Acknowledge the murdered and the autonomy of adultery. Let theft not be in your will, for we shall not be bearers of falsehood.

Amri Kumi dives into the meanings of both liberation and conflict that exist despite the constant struggle to be both individual and reformed; every life form, religion and being trembles, aghast at the callings of death, or perhaps worst a deviation from socially depicted norms.

What is a fundamental truth in the right way to live – be it a culture, a conversion or a sinful act we deem right? In a world of lavish enjoyment amplified by the lustful natures of human/mankind can one rightfully embody the right to call them/ourselves diligent followers of the commandments? If it’s passage and an earning to arrive at the promised lands, does one not need to look into the depths and accept the possibility that they’ve been caught up in a wrongful swell or stood witness to wrongful deeds.

“...this collection - I have portrayed the Amri Kumi (Ten Commandments) in a more modern, contemporary way & how they play out practically in modern African culture. The consequences of acting against these commandments are still very real and can be very brutal regardless of the context around the sin.”
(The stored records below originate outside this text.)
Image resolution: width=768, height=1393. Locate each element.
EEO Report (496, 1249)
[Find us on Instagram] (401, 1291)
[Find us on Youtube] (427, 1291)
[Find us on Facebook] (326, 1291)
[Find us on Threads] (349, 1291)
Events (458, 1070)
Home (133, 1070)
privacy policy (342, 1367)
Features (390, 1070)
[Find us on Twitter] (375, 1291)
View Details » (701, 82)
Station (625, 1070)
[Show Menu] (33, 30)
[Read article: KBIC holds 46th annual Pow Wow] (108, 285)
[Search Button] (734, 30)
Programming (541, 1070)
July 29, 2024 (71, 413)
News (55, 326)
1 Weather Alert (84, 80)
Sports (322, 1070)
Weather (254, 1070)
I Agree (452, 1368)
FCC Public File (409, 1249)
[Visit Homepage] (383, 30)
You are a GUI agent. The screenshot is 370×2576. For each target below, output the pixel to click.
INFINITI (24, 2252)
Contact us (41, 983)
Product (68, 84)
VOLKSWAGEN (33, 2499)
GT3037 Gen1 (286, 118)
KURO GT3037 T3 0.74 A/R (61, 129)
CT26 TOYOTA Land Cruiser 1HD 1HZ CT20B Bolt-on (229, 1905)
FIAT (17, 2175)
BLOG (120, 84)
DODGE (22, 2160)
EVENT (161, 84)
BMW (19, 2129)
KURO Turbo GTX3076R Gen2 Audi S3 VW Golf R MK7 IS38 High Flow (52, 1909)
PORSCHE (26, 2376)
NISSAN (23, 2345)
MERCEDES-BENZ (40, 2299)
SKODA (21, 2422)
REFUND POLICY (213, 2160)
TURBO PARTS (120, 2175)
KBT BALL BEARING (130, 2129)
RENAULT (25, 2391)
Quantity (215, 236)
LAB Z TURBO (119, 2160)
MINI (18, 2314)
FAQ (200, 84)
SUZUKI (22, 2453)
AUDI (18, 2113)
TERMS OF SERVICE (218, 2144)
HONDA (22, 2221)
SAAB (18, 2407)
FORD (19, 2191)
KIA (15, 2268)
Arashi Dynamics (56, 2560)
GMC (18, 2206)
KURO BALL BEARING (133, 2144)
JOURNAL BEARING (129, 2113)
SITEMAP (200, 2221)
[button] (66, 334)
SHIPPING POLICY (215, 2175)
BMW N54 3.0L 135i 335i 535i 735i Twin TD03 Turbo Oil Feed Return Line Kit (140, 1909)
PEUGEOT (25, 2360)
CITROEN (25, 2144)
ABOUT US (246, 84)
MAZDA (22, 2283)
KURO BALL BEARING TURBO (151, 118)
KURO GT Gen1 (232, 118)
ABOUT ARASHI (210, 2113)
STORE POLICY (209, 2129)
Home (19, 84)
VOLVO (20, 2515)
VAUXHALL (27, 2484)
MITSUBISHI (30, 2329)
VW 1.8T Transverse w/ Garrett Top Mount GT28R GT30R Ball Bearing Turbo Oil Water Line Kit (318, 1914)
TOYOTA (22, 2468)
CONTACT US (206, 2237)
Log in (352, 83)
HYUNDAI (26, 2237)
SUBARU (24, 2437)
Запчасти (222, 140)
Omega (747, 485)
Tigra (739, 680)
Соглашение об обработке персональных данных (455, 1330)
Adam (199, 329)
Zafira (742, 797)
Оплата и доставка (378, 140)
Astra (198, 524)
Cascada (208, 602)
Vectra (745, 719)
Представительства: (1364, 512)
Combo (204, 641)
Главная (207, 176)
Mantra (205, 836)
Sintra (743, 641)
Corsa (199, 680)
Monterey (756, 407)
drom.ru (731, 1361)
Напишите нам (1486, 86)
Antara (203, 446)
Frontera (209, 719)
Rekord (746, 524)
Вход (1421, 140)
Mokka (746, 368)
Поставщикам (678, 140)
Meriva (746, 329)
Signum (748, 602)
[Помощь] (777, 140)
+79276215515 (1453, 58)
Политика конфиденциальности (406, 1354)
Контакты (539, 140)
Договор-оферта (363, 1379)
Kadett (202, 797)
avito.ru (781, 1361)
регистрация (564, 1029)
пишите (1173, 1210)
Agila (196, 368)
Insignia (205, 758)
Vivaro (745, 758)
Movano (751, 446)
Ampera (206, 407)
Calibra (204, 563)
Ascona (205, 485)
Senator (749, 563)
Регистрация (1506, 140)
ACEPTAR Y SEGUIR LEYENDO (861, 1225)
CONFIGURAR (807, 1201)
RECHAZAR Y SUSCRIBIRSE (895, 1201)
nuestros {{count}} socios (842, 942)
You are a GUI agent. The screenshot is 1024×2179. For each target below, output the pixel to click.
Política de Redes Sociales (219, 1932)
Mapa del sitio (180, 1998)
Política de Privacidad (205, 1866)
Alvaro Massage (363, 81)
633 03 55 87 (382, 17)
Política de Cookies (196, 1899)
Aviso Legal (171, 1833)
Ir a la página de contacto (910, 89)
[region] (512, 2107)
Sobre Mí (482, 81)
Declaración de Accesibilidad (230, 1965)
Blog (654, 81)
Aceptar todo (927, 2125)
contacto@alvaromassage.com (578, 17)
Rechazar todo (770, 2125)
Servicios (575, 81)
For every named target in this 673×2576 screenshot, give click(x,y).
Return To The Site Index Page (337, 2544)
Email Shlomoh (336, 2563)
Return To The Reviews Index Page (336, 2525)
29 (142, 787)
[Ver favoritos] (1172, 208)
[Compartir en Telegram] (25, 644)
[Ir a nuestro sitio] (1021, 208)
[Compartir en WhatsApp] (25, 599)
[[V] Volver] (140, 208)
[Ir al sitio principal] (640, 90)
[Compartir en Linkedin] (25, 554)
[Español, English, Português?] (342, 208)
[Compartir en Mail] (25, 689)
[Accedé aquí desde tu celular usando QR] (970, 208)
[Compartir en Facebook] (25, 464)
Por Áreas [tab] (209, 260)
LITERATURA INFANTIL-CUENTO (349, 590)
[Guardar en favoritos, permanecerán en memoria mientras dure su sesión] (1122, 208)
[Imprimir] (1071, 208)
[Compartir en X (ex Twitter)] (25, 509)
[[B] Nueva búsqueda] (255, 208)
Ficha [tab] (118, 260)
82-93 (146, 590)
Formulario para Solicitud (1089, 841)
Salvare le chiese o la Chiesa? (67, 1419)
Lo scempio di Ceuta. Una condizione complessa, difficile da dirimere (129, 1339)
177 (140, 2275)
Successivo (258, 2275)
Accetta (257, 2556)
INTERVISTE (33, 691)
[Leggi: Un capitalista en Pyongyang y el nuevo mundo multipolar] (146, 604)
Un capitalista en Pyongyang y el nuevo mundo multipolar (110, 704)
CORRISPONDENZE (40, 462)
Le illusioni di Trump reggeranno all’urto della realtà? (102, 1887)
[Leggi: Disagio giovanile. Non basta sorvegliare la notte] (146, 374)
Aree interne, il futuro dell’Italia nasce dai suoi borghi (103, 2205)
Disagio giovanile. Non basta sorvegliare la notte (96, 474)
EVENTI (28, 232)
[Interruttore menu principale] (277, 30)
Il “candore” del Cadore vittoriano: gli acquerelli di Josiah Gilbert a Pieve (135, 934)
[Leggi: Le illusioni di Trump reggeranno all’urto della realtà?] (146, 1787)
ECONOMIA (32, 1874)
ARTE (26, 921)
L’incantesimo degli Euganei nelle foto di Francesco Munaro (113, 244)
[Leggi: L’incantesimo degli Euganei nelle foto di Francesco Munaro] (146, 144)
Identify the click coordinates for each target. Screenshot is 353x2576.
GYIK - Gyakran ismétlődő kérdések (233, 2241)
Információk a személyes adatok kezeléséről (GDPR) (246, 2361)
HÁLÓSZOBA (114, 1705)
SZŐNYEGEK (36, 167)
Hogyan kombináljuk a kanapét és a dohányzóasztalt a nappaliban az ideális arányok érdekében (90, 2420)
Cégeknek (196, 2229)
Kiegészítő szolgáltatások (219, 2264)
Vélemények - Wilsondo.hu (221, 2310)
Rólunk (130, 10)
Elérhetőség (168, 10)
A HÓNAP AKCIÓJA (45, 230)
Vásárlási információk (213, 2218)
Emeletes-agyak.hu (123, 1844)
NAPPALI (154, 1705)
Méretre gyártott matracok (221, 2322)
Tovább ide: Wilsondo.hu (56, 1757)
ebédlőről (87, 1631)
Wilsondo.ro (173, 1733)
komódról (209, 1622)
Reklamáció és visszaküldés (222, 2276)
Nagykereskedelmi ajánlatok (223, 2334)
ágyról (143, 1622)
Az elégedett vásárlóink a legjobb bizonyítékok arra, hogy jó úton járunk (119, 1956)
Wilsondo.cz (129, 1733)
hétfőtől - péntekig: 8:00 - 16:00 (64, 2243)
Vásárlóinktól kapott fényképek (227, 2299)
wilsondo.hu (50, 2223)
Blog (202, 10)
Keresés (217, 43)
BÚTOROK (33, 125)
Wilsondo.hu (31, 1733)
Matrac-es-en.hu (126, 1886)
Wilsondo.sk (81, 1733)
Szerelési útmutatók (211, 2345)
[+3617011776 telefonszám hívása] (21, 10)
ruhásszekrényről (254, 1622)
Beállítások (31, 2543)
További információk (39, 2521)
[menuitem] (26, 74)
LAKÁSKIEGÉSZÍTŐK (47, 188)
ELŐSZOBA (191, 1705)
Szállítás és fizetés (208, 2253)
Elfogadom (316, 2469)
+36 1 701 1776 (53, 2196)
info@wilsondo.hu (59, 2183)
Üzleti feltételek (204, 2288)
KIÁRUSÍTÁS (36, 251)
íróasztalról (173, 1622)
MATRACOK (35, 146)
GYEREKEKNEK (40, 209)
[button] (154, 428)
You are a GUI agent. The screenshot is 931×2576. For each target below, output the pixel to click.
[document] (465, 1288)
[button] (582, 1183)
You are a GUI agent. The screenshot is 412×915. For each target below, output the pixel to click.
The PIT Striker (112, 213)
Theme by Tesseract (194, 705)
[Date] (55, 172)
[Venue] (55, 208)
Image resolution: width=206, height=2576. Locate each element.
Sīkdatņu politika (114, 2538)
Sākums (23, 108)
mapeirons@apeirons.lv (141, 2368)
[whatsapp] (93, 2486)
Created on multi-tier, un-primed calico cotton textile, we witness the poesy engraved onto this creation of dual fabric infused tablets within Mahali pa kuponya mawazo yako/ a place to come heal in your thoughts. To bear Amri Kumi is to accept oneself of not being a faithful follower – in attempts we can decipher and seek the beauty in healing. Walk through the divide of the brutality and unrest and embrace the prevailing stories weaved into the complexities within the ten commandments. 

–Emmanuel Lwanga Kei, 2022

Emmanuel Lwanga Kei is a spoken word poet and performer born in Uganda and based in Adelaide since 2001.